Developed by scientists at Cold Spring Harbor Laboratory and Ionis Pharmaceuticals, nusinersen is an exciting development “because they did the type of work we’ve been doing, which is to understand how a gene is spliced” said Vande Velde. That’s a therapeutic that came out of understanding a molecular mechanism involving alternative splicing.
“It took many years to get to that point, and similarly, our work is just the first cog in the wheel,” she added. “Whether or not there really is an influence on the expression or the splicing of the very important gene SMN, or other genes important for motor neuron survival, is something we need to evaluate,” Vande Velde said.
Her lab’s work is also a story of persistence.
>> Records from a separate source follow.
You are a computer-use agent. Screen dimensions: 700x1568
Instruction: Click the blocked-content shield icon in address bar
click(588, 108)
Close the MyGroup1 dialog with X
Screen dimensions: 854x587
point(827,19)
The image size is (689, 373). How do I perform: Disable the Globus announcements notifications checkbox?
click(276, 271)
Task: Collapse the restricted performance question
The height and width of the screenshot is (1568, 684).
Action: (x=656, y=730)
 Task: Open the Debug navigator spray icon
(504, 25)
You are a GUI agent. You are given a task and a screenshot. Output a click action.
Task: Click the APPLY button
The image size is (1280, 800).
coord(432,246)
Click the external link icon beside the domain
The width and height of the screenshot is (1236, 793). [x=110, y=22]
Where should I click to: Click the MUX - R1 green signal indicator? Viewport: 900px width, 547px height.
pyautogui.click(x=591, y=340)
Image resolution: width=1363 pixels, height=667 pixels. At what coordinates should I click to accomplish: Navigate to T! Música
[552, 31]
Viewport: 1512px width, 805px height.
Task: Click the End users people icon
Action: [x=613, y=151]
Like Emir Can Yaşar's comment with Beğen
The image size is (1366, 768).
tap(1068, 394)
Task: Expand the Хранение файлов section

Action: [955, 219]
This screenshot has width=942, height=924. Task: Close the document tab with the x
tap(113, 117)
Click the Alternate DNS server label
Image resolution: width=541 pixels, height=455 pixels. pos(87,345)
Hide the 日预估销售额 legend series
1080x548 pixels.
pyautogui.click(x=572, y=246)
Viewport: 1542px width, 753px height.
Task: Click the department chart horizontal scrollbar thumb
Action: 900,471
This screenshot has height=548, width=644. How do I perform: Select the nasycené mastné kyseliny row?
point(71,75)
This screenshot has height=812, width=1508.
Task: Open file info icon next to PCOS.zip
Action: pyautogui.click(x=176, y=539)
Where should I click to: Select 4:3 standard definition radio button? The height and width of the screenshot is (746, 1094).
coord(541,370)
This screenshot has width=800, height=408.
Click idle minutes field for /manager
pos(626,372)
As Deshaies put it, “science is rarely straightforward. It often takes a winding road before leading to explanations and true understanding of what we observe.”
“We’re studying a mechanism that’s never been reported before,” Vande Velde noted. “We had some conflicting results early on, and it took time to figure out what the role of TDP-43 was in all this. It was “a massive team undertaking,” she added, “with team members from Israel (at Hebrew University), Quebec (at UdeM and Université de Sherbrooke) and elsewhere in Canada (at Western University) all making key contributions.”
More ALS research is done in Quebec than any other province, and the UdeM-led study was supported by grants from NSERC and the non-profit ALS Society of Canada. Hence the importance of getting the news out, even with no new therapy in sight.
“I think it’s an important service to communicate back to patients and their families what discoveries are being made with their donations, like those given via the Ice Bucket Challenge” said Vande Velde. “Many families are eager to learn about the molecular details of the disease and how we get to know them, and understand this is an important step in developing a therapy.”
Funding: Funding provided by Natural Sciences and Engineering Research Council, ALS Society of Canada.
Source: Jeff Heinrich – University of Montreal
Publisher: Organized by NeuroscienceNews.com.
Image Source: NeuroscienceNews.com image is credited to CRCHUM.
Original Research: Abstract in Brain.
TDP-43 regulates the alternative splicing of hnRNP A1 to yield an aggregation-prone variant in amyotrophic lateral sclerosis
The RNA binding proteins TDP-43 (encoded by TARDBP) and hnRNP A1 (HNRNPA1) are each mutated in certain amyotrophic lateral sclerosis cases and are often mislocalized in cytoplasmic aggregates within motor neurons of affected patients. Cytoplasmic inclusions of TDP-43, which are accompanied by a depletion of nuclear TDP-43, are observed in most amyotrophic lateral sclerosis cases and nearly half of frontotemporal dementia cases. Here, we report that TDP-43 binds HNRNPA1 pre-mRNA and modulates its splicing, and that depletion of nuclear TDP-43 results in increased inclusion of a cassette exon in the HNRNPA1 transcript, and consequently elevated protein levels of an isoform containing an elongated prion-like domain, referred to as hnRNP A1B. Combined in vivo and in vitro approaches demonstrated greater fibrillization propensity for hnRNP A1B, which drives protein aggregation and is toxic to cells. Moreover, amyotrophic lateral sclerosis patients with documented TDP-43 pathology showed neuronal hnRNP A1B cytoplasmic accumulation, indicating that TDP-43 mislocalization may contribute to neuronal vulnerability and loss via altered HNRNPA1 pre-mRNA splicing and function. Given that TDP-43 and hnRNP A1 each bind, and thus modulate, a third of the transcriptome, our data suggest a much broader disruption in RNA metabolism than previously considered.